(Item-finding listing)
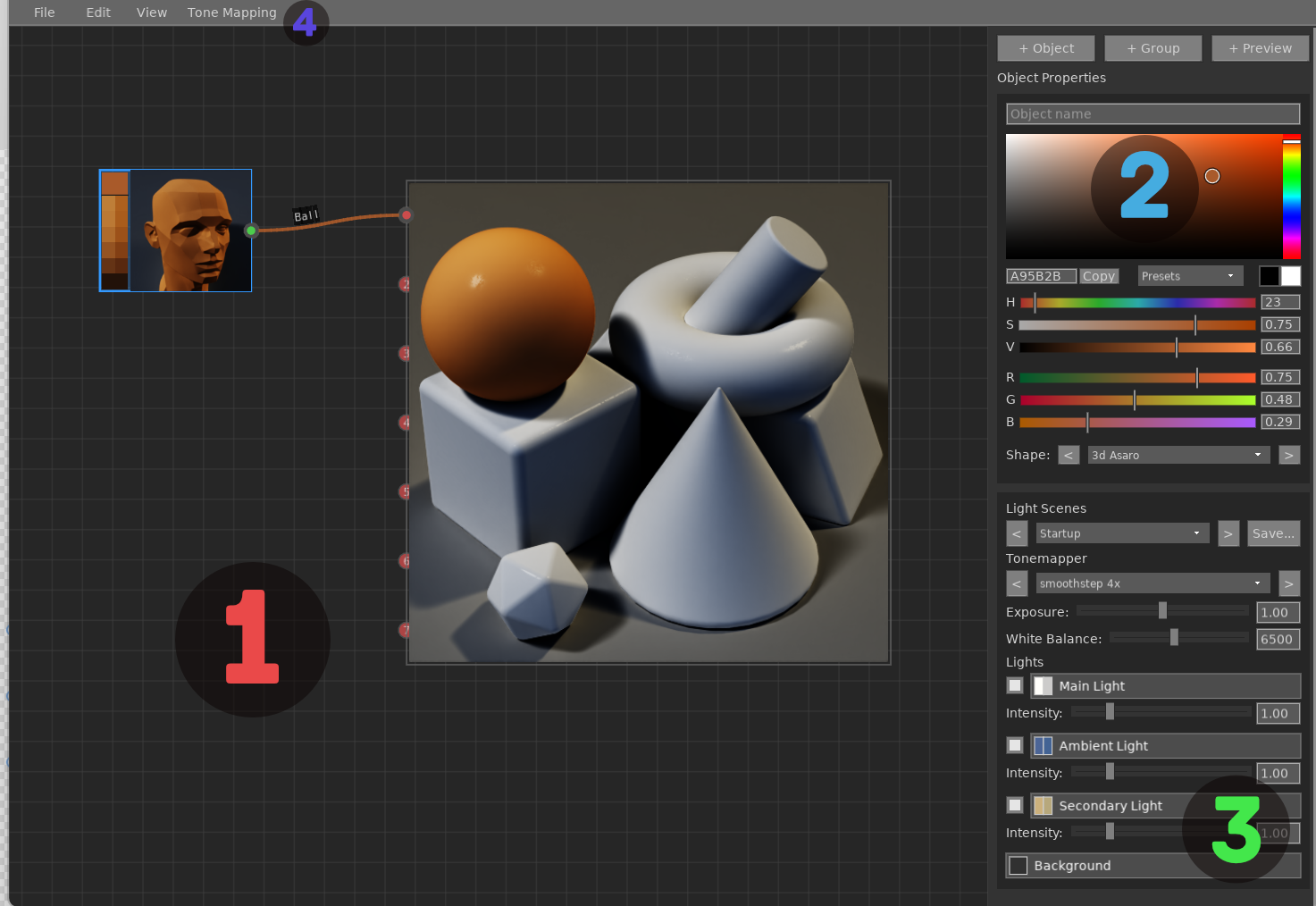Toggle the Ambient Light checkbox
Viewport: 1316px width, 906px height.
1015,745
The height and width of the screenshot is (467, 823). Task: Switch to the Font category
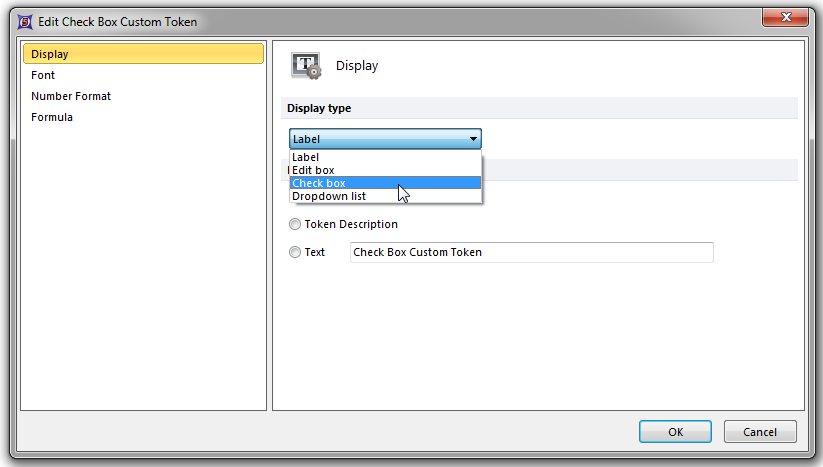[43, 75]
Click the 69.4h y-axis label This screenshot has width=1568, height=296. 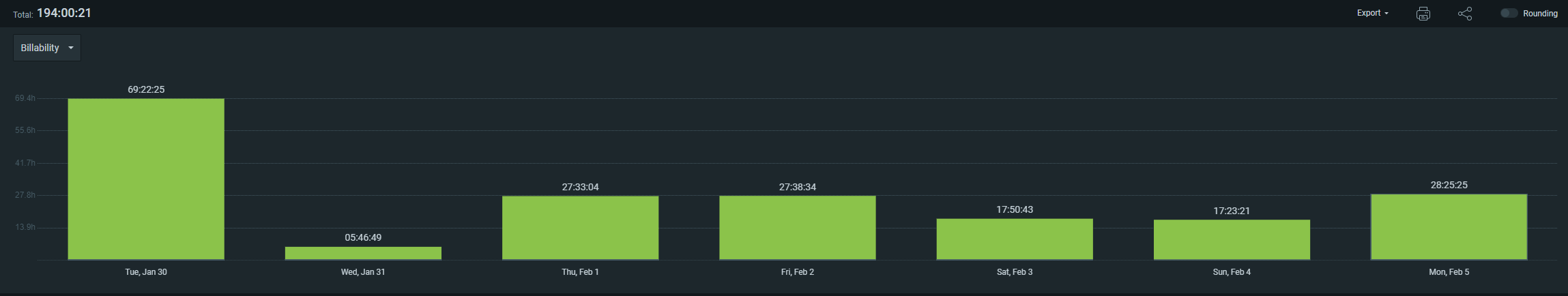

### YOUR GOAL
Please copy the listing above line for line, leaving out the pictures.

### TASK SOLUTION
Toggle the Ambient Light checkbox
Viewport: 1316px width, 906px height.
1015,745
The height and width of the screenshot is (467, 823). Task: Switch to the Font category
[43, 75]
Click the 69.4h y-axis label This screenshot has width=1568, height=296. 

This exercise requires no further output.